Aim
Reproduce the items between the lines holding "Image resolution: width=434" and "Task: Click the Redirects to URL input field", inclusive, with "dropdown" changed to "menu" and everything else left as it is. Omit the pictures from your answer.
··· Provided information
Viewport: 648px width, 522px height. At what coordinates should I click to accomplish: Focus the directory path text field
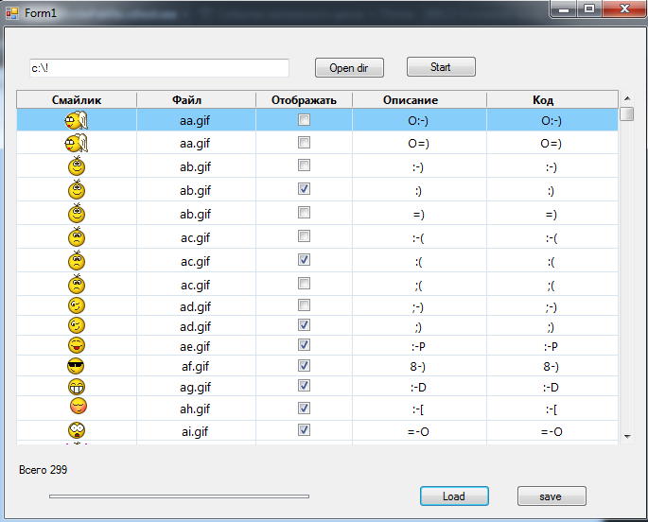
······
··· Provided information
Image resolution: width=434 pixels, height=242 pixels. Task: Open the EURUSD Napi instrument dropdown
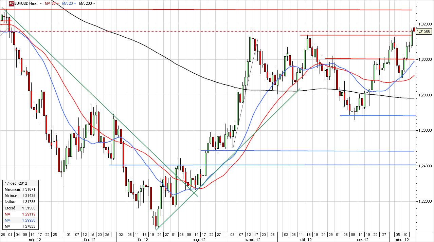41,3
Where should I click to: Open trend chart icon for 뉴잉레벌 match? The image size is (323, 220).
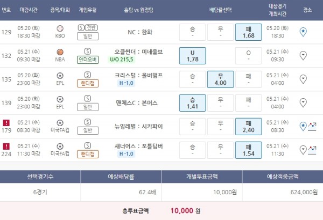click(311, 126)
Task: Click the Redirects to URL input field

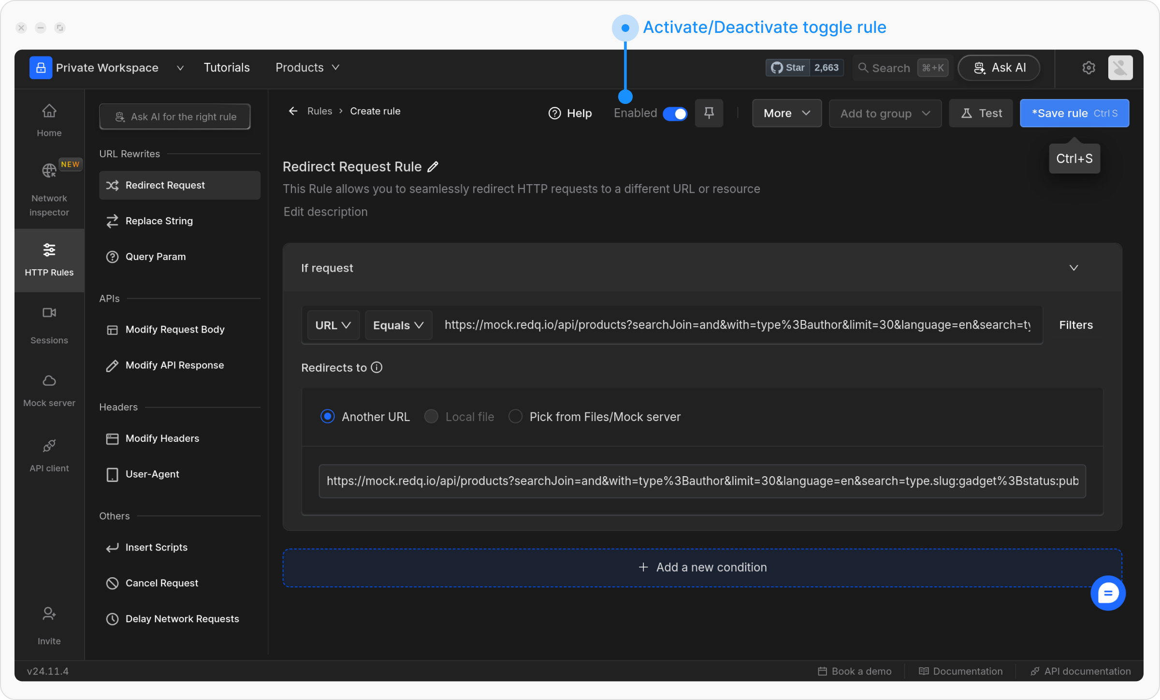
······
··· Provided information
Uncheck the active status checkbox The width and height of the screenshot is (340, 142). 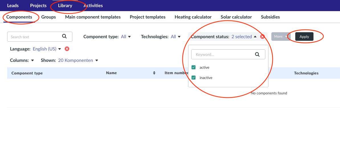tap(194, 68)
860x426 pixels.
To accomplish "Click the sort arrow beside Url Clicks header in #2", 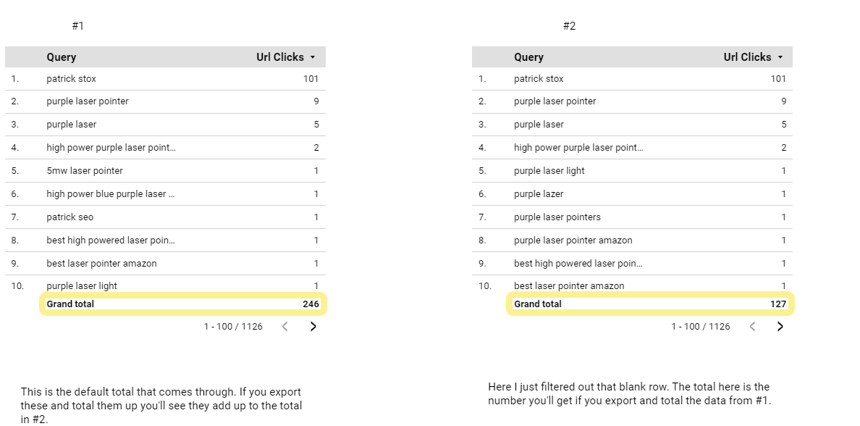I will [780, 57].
······
Answer to this task
Image resolution: width=434 pixels, height=242 pixels. Task: Open the EURUSD Napi instrument menu
41,3
Where should I click to: Open trend chart icon for 뉴잉레벌 match? The image size is (323, 220).
click(311, 126)
Task: Click the Redirects to URL input field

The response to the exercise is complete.